‘Speed up planning process’ to help solve the housing crisis says Michael O’Flynn
Legislation could be amended to allow developers lodge applications directly to the board, bypassing local authorities, and that this could “bring forward tens of thousands of houses quickly”, he said.
Currently projects given strategic infrastructure status by the board, such as the proposed incinerator in Ringaskiddy, make their applications directly to the board. Mr Flynn said a similar system would be set up for the next couple of years to tackle the housing crisis “because this [housing] is strategic infrastructure”.
Speaking on RTÉ radio yesterday, Mr Flynn said the planning system was not working and that there was not enough land available with funded infrastructure to deliver development.
He said he was suggesting a “drastic measure”, that a special unit could be resourced within the board to act as “a one-stop shop in terms of dealing with planning” with the housing minister acting as executive chair of a committee that could examine any “blockages” that arose around implementing those plans, and that implementation deadlines could be put in place.
His proposed system did not involve taking any third parties out of the process he said.

“People are homeless, that shouldn’t be the case. There are social houses, that shouldn’t be the case.

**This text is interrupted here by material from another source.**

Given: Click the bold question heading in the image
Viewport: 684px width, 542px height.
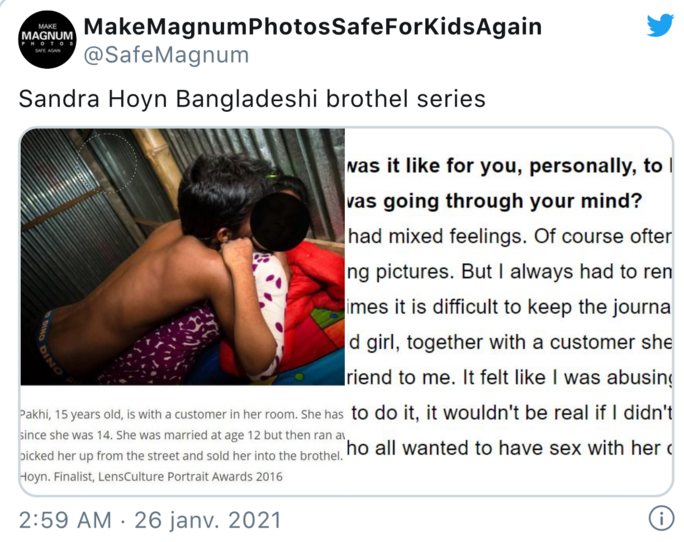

This [proposed] system can be used to resolve homelessness, to resolve the social [housing] and I can tell you from dealing with experts on those areas, that can be funded.” Mr O’Flynn said without adopting this direct planning approach “you are never going to solve the problem”.
The Corkman, MD of the O’ Flynn Group, blamed the banks for causing the property crisis rather than developers “even though people want to suggest it was the other way around”.
He is back building in Cork and Dublin with funding largely from New York-based Avenue Capital Group.
Mr O’Flynn said there were a “number of fundamental issues around housing” and that while the last government talked a good game, they “did little about it and that’s the blunt reality”.
He said the problem was land was too expensive and there wasn’t enough land zoned in Ireland with infrastructure in the right place.
He said he predicted a housing crisis four years ago “and people thought I was losing it”.
Mr O’Flynn said speeding up the planning application process was now the “key to the housing crisis”.